The impact of SARS-CoV-2 infection on the placenta is still poorly understood. For viral infection and replication, the spike protein binds to the ACE-2 receptor of the target cell. The virus and host cell membrane fusion occurs by priming the spike protein with cellular trans-membrane serine protease 2 (TMPRSS2). Cells that co-express ACE-2 and TMPRSS2 are at a higher risk of SARS-CoV-2 infection. However, only a few placental cells were found to co-express ACE-2 and TMPRSS2.
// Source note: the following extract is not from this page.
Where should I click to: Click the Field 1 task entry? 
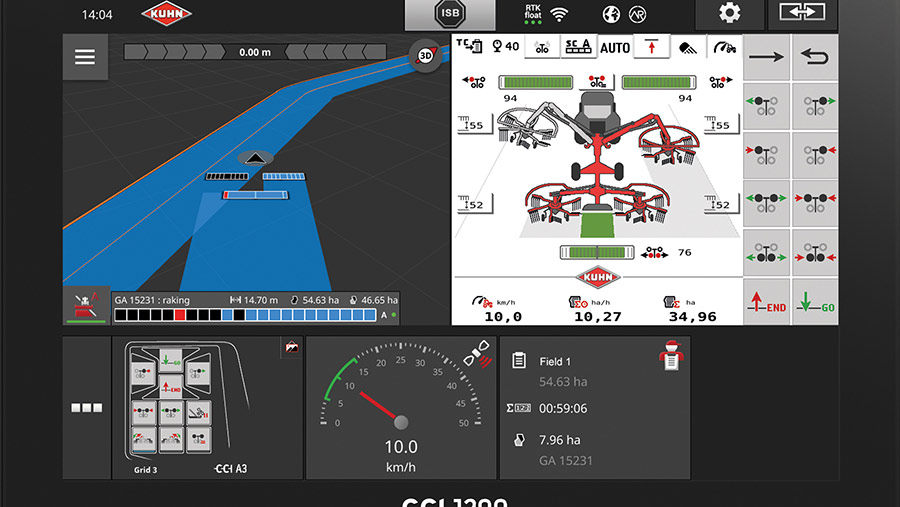555,361
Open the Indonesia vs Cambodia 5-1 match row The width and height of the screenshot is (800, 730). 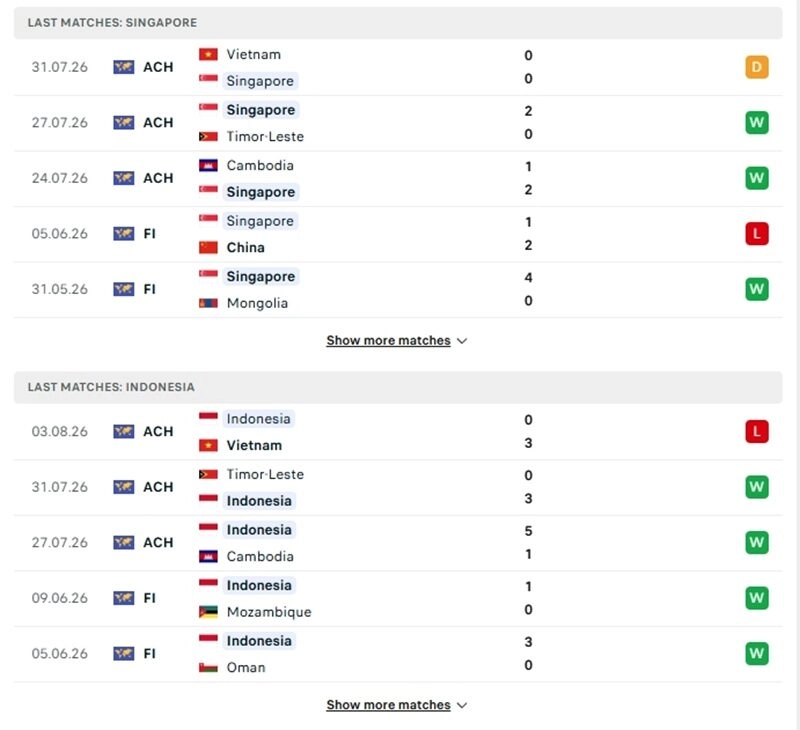(x=398, y=542)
The decidual immune reaction and expression of interferon-induced transmembrane (IFITM) antiviral transcripts can play an essential role in protecting SARS-CoV-2 infection of the placenta. IFITM are proteins expressed in placental and epithelial cells and help inhibit the replication of viruses. However, ex vivo studies have shown that SARS-CoV-2 can infect and propagate in the human placental cells, which might be due to placental ischemia that occurs due to maternal hypoxia or cytokine storm in adult COVID-19 patients.
Several studies have reported that SARS-CoV-2 infections are associated with adverse pregnancy outcomes. These include lower birth weight, pre-term birth, stillbirth, and post-partum hemorrhage. These outcomes can be due to an increased inflammatory state associated with SARS-CoV-2 infections. Due to the cytokine storm generated by the SARS-CoV-2 infection, corticosteroids are produced in greater amounts, causing pre-term delivery. Miscarriages can be brought about by systemic inflammation, unbalanced Th1/Th2 response, or increased Th17/Treg ratio.
The American College of Obstetricians and Gynecologists (ACOG) and the Center for Disease Control (CDC) recommend vaccinating pregnant and lactating women against SARS-CoV-2. Recent research has indicated that COVID-19 vaccines were safe and effective in pregnancy and were not associated with any neonatal adverse events. However, few non-serious symptoms, such as uterine pain, uterine contraction, and uterine tension, have been associated with COVID-19 vaccines.
The immune response against SARS-CoV-2 infection was observed not to affect fertility for females. However, SARS-CoV-2 infection was found to impact the male reproductive system. A recent study highlighted a short-term reduction in fertility in SARS-CoV-2 -positive males. Male sexual dysfunction resulting from COVID-19 can last up to 7 months following infection. The cytokine storm due to SARS-CoV-2 infection can cause damage to the blood-testes barrier as well as cause an increase in reactive oxygen species (ROS) production, which in turn affects motility, spermatogenesis, and fertilization of mature sperms.
Cytokine storm due to SARS-CoV-2 infection can cause short-term menstrual disturbances, pre-term delivery, and miscarriages. It can also adversely impact the male reproductive system causing a reduction in fertility and erectile dysfunction. Further research needs to be done to identify differences in symptoms between women infected in the follicular phase and those infected in the luteal phase. Also, more research is required to determine whether vaccine immunity or immune response differs on whether COVID-19 vaccine or SARS-CoV-2 infection occurred during the follicular or luteal phase.